The IDF's lightning-fast inquiry serves to heighten the significant public importance in reporting the transcripts of the soldiers' statements. Until that point, the army refrained from launching a criminal investigation into the killing of hundreds of Palestinian civilians in Gaza during Cast Lead. The head of the preparatory academy, Danny Zamir, passed the material along to the chief of staff two weeks before the story reached the press, yet it was only afterward that an investigation was launched.
Even then, the probe was accompanied by the chief of staff's declaration that he did not believe the accounts that were published.
The defense establishment was quick to rejoice at the closure of the case and the conclusion that soldiers had told tall tales or embellished unfounded rumors that they had heard elsewhere. The defense minister and the chief of staff repeated the cliched statement that the IDF is "the most moral army in the world."
It is difficult to accept this. If the ranks of the combat units are filled with liars and exaggerators, then the IDF has a serious discipline, if not moral, problem.

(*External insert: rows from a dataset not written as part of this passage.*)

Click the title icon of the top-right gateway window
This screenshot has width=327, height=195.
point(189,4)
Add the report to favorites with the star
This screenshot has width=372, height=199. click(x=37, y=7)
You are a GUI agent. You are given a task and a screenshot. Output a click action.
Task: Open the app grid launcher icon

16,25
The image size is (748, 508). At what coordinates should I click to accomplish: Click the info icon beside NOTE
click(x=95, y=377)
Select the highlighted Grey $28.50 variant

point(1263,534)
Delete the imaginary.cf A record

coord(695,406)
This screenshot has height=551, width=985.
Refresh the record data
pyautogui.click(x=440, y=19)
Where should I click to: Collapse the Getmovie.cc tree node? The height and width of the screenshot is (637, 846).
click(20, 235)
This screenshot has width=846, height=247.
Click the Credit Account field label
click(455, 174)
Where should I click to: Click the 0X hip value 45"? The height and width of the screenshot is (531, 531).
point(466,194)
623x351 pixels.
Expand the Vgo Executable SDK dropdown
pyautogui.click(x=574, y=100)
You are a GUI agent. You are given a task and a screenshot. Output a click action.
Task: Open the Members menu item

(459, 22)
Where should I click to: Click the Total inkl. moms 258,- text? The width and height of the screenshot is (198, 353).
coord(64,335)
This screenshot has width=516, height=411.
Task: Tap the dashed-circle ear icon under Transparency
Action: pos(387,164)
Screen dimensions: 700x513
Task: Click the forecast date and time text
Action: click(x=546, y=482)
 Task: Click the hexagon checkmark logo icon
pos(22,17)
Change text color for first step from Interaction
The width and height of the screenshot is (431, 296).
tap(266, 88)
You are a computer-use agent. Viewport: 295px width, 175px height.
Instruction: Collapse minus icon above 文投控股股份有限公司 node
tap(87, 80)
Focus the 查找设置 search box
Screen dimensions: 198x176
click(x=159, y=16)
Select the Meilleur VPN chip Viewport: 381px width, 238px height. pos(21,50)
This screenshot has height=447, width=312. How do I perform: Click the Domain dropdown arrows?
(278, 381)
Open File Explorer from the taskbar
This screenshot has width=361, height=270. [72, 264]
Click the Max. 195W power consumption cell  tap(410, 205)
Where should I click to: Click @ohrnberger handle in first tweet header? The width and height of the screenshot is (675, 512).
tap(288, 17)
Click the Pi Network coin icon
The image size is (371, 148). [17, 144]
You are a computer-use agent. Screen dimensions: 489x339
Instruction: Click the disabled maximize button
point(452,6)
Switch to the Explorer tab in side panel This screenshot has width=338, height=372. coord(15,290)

One cannot shake the impression that the swift probe and its findings are part and parcel of the IDF's and Israeli society's campaign of psychological repression. This repression is palpable in the wholesale rationalizations made in explaining away the harm to Palestinian civilians and their property as an unassailable, operational necessity in the fight against terrorism; in ignoring the grave accounts from Palestinians in Gaza, which were revealed by Amira Hass in Haaretz and presented by foreign journalists and human rights organizations, all of which is viewed as the product of hostile propaganda; and in the tendency to automatically deny every claim of illegal behavior by the IDF and its troops.
If the IDF aspires to be the most moral army in the world, it must "look the truth in the eye," in the words of Ehud Barak's election campaign, and genuinely and courageously probe the reasons for the killing of many "noncombatants" during the fighting in Gaza. It ought to punish those who deviated from their superior's commands and it must define rules of engagement that, above all, will ensure the protection of innocent individuals and their property.